The main viewers of violent films are young men. Young men are also disproportionately responsible for violence. If large numbers of young men are sitting and watching a violent film, they aren't going to be committing robberies or vandalism or hooliganism or murder. They also aren't going to be drinking alcohol, which can lead to violence. So, Dahl and DellaVigna show, the immediate result of violent films is to reduce violent crime. If Weinstein wants to reduce violence, shelving Tarantino films is exactly the wrong way to do it.

So, violent films lead to less violence? Well, not exactly. In his memoir A Long Way Gone, Ishmael Beah, who was forced to become a child soldier in the terrible Sierra Leone civil war of the 1990s, writes about how violent media was part of his training regimen. Rambo: First Blood, Rambo II, and Commando were screened in constant rotation, a supplement to the drugs the children were given to encourage them in battle. "We all wanted to be like Rambo; we couldn't wait to implement his techniques," Beah writes. In one incident, Beah's friend Alhaji says he wants to practice his Rambo moves, then sneaks into an enemy camp and starts slitting the throats of the guards. Violent films here inspired real-life violence. They were part of a deliberate system that turned children into killers.

Media violence doesn't just affect children. Just as Beah and his friends learned from Rambo, so did lawyers at Guantanamo take information from 24's Jack Bauer.  According to military lawyer Lieutenant Colonel Diane Beaver, 24 was  "hugely popular" among personnel at Guantanamo, and "gave people lots of ideas" for novel ways to interrogate prisoners. Philippe Sands, who interviewed Beaver, said that the lawyer "believed the series contributed to an environment in which those at Guantánamo were encouraged to see themselves as being on the frontline—and to go further than they otherwise might."

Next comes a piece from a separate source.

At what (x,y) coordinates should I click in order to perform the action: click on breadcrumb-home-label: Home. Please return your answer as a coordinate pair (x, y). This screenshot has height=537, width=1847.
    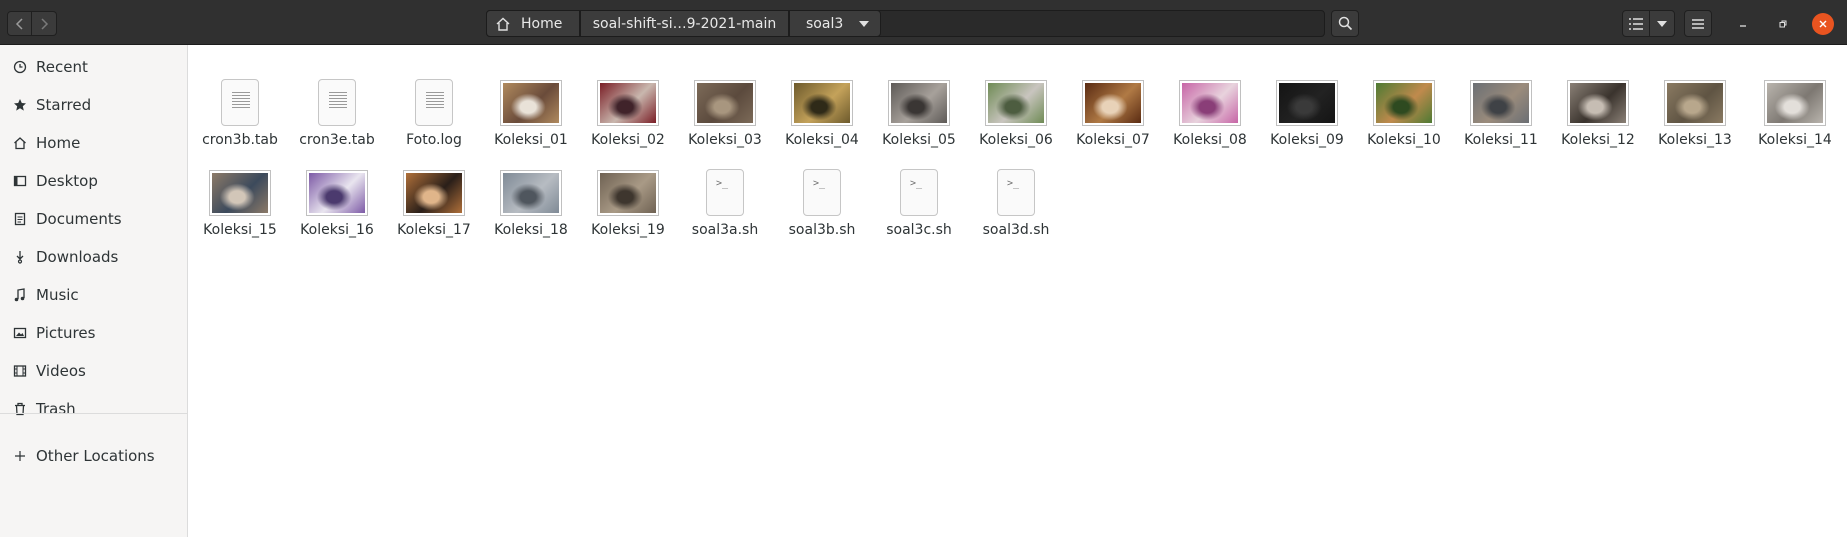
    Looking at the image, I should click on (542, 24).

All of these examples are pretty clear indicators that there is a real link between media violence and actual violence. But the nature of that link is in each case rather different than narratives of media and violence usually suggest. These are not situations in which a mentally unstable individual sees a violent films and then goes out and commits a mass shooting.  Instead, violent media in each of these cases serves a specific social function. In the Dahl and DellaVigna study, it's an entertainment that distracts people from other pursuits (like violence or getting drunk). For Beah, violent media was used essentially as brainwashing. And at Guantanamo, violent media was mined for patriotic fervor and torture techniques.

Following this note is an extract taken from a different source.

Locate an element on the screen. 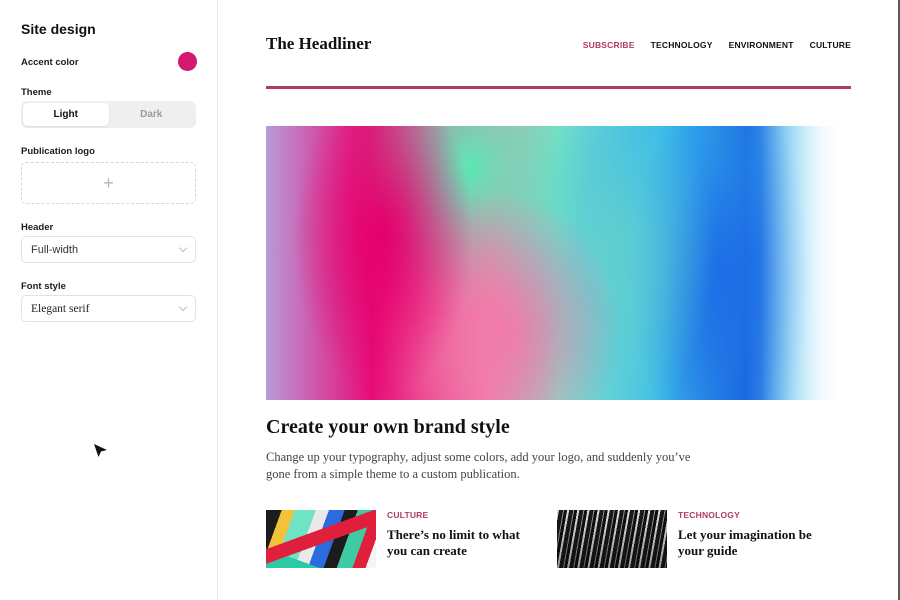  theme-label: Theme is located at coordinates (36, 92).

It is to Weinstein's credit that he's trying to engage with the issue of violence and ethics. But (as O'Hehrir indicates) it's a little depressing that he goes on to endorse Lone Survivor on the grounds that violence is okay as long as it glorifies the American military. That's a sign, I think, of how confused the debate about "less violence" can be, and how utterly it seems to be tied up in a single context (domestic gun violence) and utterly ignore others (like war.) It's almost as if the call for "less violence" isn't a serious moral debate, but a way to avoid talking about (for example) a social failure to provide meaningful occupation for young men, or the way in which fantasies of terrorist enemies slides easily into human rights abuses in the name of patriotism. Media violence becomes an entertaining distraction from violence everywhere else.